The €3 million programme his report proposed was rejected in a ballot in January. A scheme more finely tailored to the workers’ wants and needs is expected to be balloted on in coming weeks.
“Just as important to us, as getting some kind of settlement, is ensuring this can’t happen to any other workers again,” said Ms Conlon. “This year has really opened my eyes to how badly workers are treated.”
They are calling for implementation of protections first recommended in the 2016 report by former Labour Court chairman Kevin Duffy and senior counsel Nessa Cahill, written after the sudden closure of Clerys and loss of 430 jobs.
The government-commissioned report on improving employees’ rights in insolvencies recommends liquidators consult with workers for 30 days to allow them to negotiate best possible redundancy terms and the State’s hand be strengthened in recovering payments towards redundancies from the company’s assets.
The Department of Enterprise says implementation of the Duffy-Cahill report “would not have solved the problem with Debenhams” as there was no significant asset like the Clerys building. The Debenhams workers say, however, they could not have been “tossed aside” so easily had the Duffy-Cahill recommendations been in place.
The fact it "remains sitting on a shelf five years on" is "shameful", said Labour Party spokeswoman on employment, Senator Marie Sherlock. She too believes the Debenhams workers would have "benefited", had it been implemented. "Serious questions have to be asked of the Government's commitment to act on the report," she said. "It is vital it is enacted given that thousands of redundancies are probably coming down the tracks."
While legal protections for employees facing liquidation redundancies are important, said Mr Forbes, “there is no substitute” for workers “organising” into unions. “The employers are so well organised and the laws are on their side,” he said. “We need strike-ready workplaces across the country.”
A Department of Employment spokeswoman said: “The issue of continuing to ensure the effective protection of the rights of workers in the context of a collective redundancy on foot of insolvency is receiving active consideration within the department.”

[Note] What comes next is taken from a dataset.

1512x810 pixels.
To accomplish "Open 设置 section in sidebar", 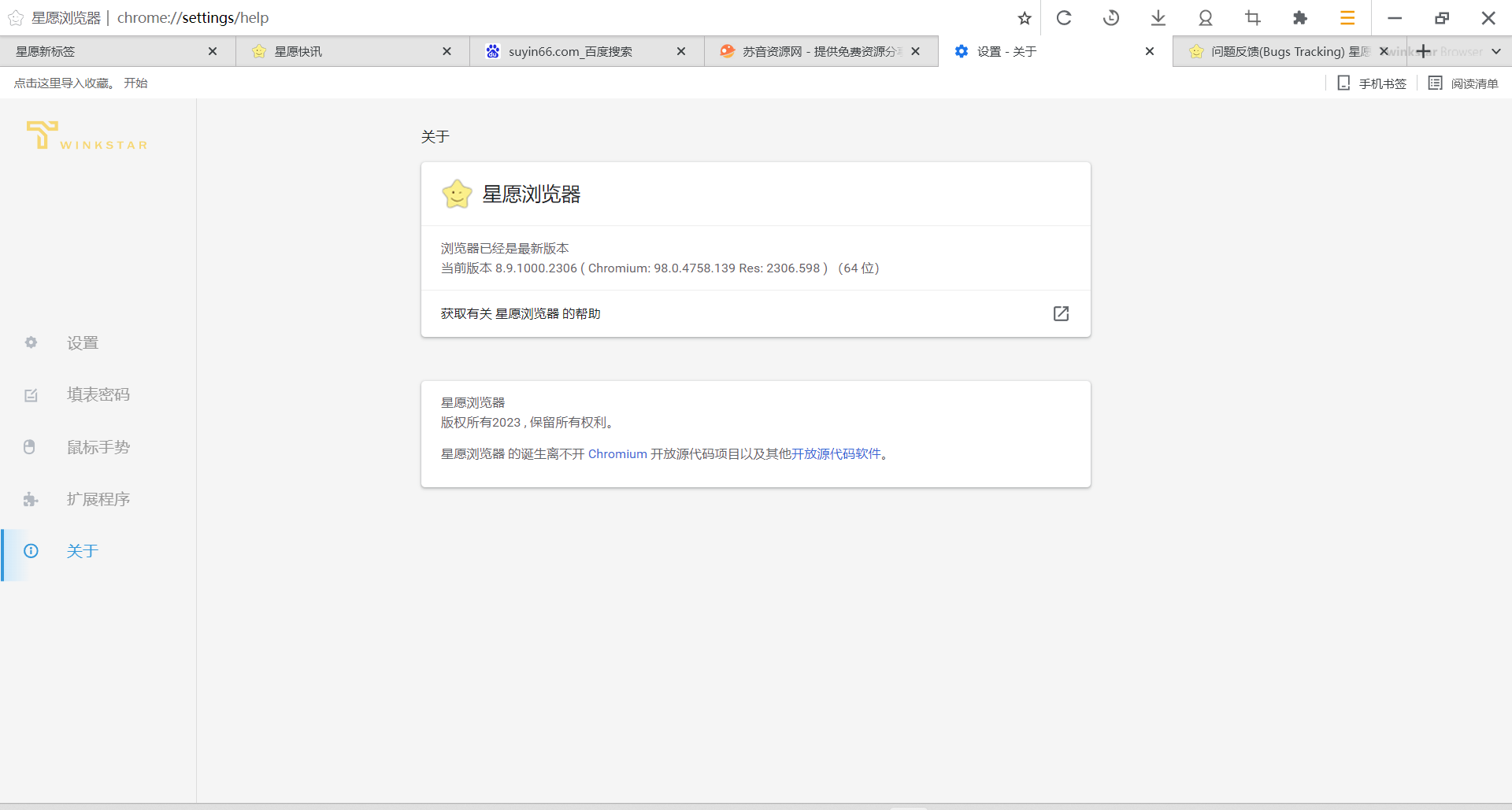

A Debenhams spokesman said: “Debenhams Ireland made losses of over €40 million in 2018 and 2019, requiring substantial support from Debenhams UK. As a result of Debenhams UK going into administration, it could no longer support the Irish business, which left the directors with no option but to appoint a liquidator. Debenhams fully recognise the impact this decision had on its employees and partners in Ireland, and sympathise greatly with those affected, but regrettably there was no alternative.”
A spokeswoman for KPMG said the firm “does not wish to comment”.
Asked her thoughts on the past year, Ms Crowe said: “I’d say we surprised people. I think we proved just how strong a group of people can be when they feel strongly enough about something. We have a voice, we kept it out there and we stood our ground.”
Describing them as “exceptional trade unionists” Mr Forbes said: “Whatever the outcome of the talks about the €3 million, they have won. I do believe they will be written into the annals of Irish workers’ history. This dispute was not just about dirty money. It was about fairness and about recognition of the importance of workers.”